Née en Algérie, Iman a quelques mois lorsqu'elle arrive à Lausanne. Cinq ans plus tard, suite à un contrôle de police, ses parents et elle sont contraints de retourner dans leur pays d'origine. «On m'a dit qu'on partait en vacances chez papi et mamie. Les vacances ont duré 4 ans. Je me suis bien fait avoir», rit-elle aujourd'hui. «Quand je suis arrivée là-bas, j'étais complètement déracinée. Je ne parlais pas l'arabe. Ma langue maternelle était le français et mon pays, la Suisse. J'étais l'étrangère, l'immigrée.» Quatre ans plus tard, la famille revient en Suisse où Iman poursuit sa scolarité sans encombre. «Je ne savais pas que j'étais sans-papiers, jusqu'au moment d'un voyage d'études en France. Nous devions amener notre passeport. C'est là que mon père m'a annoncé que je ne pouvais pas y aller.» Une baffe pour l'adolescente d'alors, qui d'un coup n'était plus celle qu'elle croyait être.
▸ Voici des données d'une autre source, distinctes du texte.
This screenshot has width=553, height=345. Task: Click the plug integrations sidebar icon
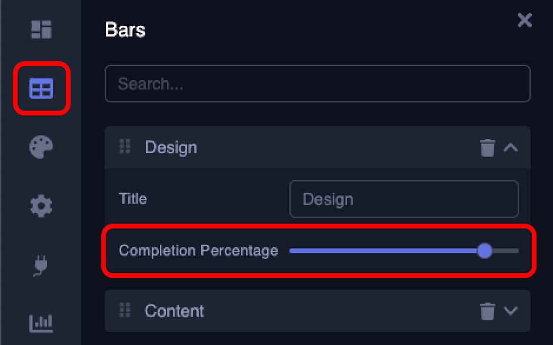[40, 266]
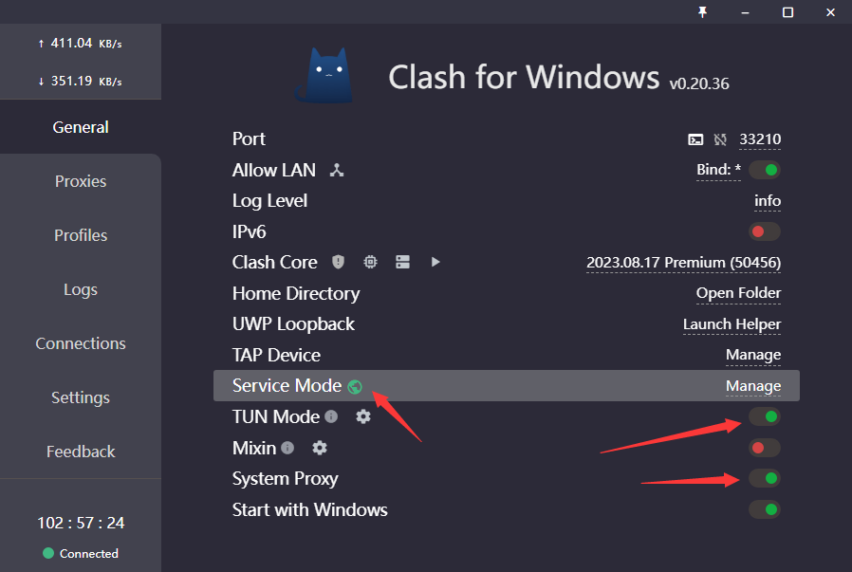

Et s'est vue contrainte de mentir. «J'ai trouvé une excuse bidon. Comme le camp se passait en campagne, j'ai raconté que j'étais allergique à je ne sais plus quelles graminées...»
Iman étudiera ensuite pendant quatre ans au gymnase, mais en ressortira sans diplôme. «Faire des études me semblait vain. Pour quoi faire ensuite? A mes 18 ans, je suis dans les faits restée mineure. Je n'avais pas le droit de voyager, j'avais peur de sortir le soir. Surtout, j'avais honte. Je n'étais pas la personne que je montrais. J'étais plutôt extravertie, présidente du comité des élèves, souvent sur le devant de la scène. C'était comme une manière de cacher mon statut de sans-papiers.»

Après 20 ans, un permis B
«Peu importe ce que j'entamais, il y avait toujours un obstacle. Pour passer les examens pour entrer à l'université ou même pour rejoindre une équipe de sport, on m'a demandé mon passeport. A chaque fois, j'ai laissé tomber, car je n'avais pas la force d'expliquer ma situation. Je devais aussi refuser des petits boulots et je passais pour une tire-au-flanc...» Finalement, un contrôle de police inopiné à son domicile lui fera l'effet d'un grand soulagement. «Je me suis dit, enfin! Enfin, il n'y a plus à se cacher!» Iman dépose une demande de régularisation. Et, le 3 janvier 2011: «Le miracle s'est produit. Sans aucun avertissement, j'ai reçu mon permis à la maison!»
Elle trouve alors rapidement du travail comme réceptionniste, puis un apprentissage de commerce, et peut enfin voyager... Parallèlement, elle entame les démarches de naturalisation. «J'ai payé et passé tous les examens au niveau de la commune. J'étais sur le point d'aller prêter serment ce printemps lorsque le canton a rendu une réponse négative. Mes 22 ans passés en Suisse ne comptaient pas à leurs yeux, puisque j'étais sans papiers! Les représentants de la commune étaient très mal à l'aise...», raconte Iman entre colère et fatigue face à cette injustice de trop. Elle pense surtout à tous ceux qui travaillent et vivent dans la peur, dont ses parents toujours en procédure. «Ma mère a un accent vaudois aussi fort que le mien et a toujours travaillé, dans la restauration et auprès de personnes âgées. C'est ici chez elle... Et elle aimerait tant pouvoir aller voir la mer.»